**Element and text location data**
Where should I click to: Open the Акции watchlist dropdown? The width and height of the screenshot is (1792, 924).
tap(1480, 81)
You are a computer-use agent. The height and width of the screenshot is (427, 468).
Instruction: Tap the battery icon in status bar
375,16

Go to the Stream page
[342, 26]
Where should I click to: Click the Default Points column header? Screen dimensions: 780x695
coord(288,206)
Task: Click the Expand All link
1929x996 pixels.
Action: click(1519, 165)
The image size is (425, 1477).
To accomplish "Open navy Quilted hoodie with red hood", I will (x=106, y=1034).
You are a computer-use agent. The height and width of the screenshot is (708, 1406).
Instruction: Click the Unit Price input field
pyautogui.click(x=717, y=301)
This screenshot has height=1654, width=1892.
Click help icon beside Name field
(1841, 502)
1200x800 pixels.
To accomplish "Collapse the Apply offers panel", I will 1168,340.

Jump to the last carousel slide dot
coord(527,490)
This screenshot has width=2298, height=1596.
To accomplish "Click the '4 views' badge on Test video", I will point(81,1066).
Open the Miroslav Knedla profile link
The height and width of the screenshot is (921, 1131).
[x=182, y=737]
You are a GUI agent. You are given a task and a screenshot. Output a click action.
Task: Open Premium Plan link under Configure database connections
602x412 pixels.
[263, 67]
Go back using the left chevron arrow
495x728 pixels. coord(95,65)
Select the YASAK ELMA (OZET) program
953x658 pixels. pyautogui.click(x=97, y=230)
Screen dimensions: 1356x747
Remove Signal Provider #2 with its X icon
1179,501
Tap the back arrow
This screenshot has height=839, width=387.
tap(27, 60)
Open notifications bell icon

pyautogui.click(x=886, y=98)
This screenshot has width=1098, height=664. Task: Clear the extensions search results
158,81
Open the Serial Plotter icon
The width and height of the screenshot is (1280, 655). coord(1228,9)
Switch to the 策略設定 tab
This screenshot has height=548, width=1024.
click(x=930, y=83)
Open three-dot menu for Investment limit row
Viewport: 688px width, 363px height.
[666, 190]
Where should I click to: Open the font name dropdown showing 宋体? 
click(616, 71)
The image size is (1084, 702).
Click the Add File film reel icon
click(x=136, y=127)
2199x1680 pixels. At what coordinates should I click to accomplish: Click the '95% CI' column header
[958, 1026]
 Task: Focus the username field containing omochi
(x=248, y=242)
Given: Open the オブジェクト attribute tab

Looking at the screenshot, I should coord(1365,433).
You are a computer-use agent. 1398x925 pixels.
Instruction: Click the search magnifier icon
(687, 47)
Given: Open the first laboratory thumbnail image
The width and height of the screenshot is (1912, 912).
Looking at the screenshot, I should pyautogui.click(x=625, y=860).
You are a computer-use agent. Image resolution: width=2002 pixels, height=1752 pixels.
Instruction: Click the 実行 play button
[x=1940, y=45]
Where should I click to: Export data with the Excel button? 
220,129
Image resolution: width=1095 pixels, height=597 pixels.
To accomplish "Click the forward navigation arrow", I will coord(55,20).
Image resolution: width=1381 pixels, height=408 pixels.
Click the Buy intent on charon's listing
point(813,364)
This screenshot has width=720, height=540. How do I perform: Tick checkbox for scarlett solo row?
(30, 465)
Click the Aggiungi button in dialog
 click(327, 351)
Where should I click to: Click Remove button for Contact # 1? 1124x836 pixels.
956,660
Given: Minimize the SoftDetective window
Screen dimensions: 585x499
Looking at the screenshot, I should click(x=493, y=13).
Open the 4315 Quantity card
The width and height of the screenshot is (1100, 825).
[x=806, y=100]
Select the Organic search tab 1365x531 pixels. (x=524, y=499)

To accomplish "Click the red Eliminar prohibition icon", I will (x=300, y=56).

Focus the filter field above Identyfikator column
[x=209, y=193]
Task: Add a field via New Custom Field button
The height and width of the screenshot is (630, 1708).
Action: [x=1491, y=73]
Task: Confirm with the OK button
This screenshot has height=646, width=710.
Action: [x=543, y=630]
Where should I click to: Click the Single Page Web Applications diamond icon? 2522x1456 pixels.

**What is asked**
Copy out everything from the line containing "This screenshot has height=1654, width=1892." down to the line containing "pyautogui.click(x=886, y=98)", keeping both of those lines.

**Full answer**
This screenshot has height=1654, width=1892.
Click help icon beside Name field
(1841, 502)
1200x800 pixels.
To accomplish "Collapse the Apply offers panel", I will 1168,340.

Jump to the last carousel slide dot
coord(527,490)
This screenshot has width=2298, height=1596.
To accomplish "Click the '4 views' badge on Test video", I will point(81,1066).
Open the Miroslav Knedla profile link
The height and width of the screenshot is (921, 1131).
[x=182, y=737]
You are a GUI agent. You are given a task and a screenshot. Output a click action.
Task: Open Premium Plan link under Configure database connections
602x412 pixels.
[263, 67]
Go back using the left chevron arrow
495x728 pixels. coord(95,65)
Select the YASAK ELMA (OZET) program
953x658 pixels. pyautogui.click(x=97, y=230)
Screen dimensions: 1356x747
Remove Signal Provider #2 with its X icon
1179,501
Tap the back arrow
This screenshot has height=839, width=387.
tap(27, 60)
Open notifications bell icon

pyautogui.click(x=886, y=98)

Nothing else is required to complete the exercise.